Matthew Fox

Personal information
- Full name: Matthew Christopher Fox
- Date of birth: 13 July 1971 (age 53)
- Place of birth: Birmingham, England
- Height: 6 ft 0 in (1.83 m)
- Position(s): Centre back

Youth career
- 1987–1989: Birmingham City

Senior career*
- Years: Team / Apps / (Gls)
- 1989–1993: Birmingham City / 14 / (0)
- 1991: → Cheltenham Town (loan)
- 1993: Northampton Town / 1 / (0)
- 1993–19??: Bridgnorth Town

= Matthew Fox (footballer) =

English footballer

Matthew Christopher Fox (born 13 July 1971) is an English former professional footballer who played in the Football League for Birmingham City and Northampton Town. He played as a centre back.
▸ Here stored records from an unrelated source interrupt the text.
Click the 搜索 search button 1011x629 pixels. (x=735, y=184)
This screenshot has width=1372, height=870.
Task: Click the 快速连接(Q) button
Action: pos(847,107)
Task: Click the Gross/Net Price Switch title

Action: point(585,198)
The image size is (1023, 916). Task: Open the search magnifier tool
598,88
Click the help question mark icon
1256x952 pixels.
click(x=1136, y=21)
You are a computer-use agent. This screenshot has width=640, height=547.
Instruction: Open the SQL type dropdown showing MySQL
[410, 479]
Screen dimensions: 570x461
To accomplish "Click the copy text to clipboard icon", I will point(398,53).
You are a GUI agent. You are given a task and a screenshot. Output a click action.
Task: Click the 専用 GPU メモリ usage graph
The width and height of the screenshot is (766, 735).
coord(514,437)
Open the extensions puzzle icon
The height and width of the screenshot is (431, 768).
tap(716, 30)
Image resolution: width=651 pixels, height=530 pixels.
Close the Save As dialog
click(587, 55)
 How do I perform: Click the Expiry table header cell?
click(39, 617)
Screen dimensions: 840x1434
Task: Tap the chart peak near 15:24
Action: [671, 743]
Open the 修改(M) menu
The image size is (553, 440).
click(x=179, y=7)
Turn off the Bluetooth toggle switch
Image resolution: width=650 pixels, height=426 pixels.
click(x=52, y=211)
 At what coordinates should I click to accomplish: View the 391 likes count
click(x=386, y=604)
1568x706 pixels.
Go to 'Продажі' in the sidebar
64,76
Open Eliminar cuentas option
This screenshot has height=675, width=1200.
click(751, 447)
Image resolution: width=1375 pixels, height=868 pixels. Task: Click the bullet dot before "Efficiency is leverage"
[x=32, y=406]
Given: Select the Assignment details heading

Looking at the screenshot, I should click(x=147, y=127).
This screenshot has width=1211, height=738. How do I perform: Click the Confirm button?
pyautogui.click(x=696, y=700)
Fox was born in the Sheldon district of Birmingham. When he left school in 1987, he joined Birmingham City as a YTS trainee, and turned professional two years later. Fox, described as a "dogged defender, hard in the tackle and quick to cover", made his debut in the Second Division on 25 February 1989, deputising for Vince Overson in the starting eleven for a goalless draw away at West Bromwich Albion. He played twice more in the league that season, and then missed the entire 1989–90 season through injury. He played seven times in the league in 1990, then spent a month on loan at Cheltenham Town of the Conference, but was unable to establish himself in the first team on his return. He joined Division Two (third tier) club Northampton Town towards the end of the 1992–93 season, but played only once before being released. After an unsuccessful trial with Shrewsbury Town, he moved into non-league football with Bridgnorth Town.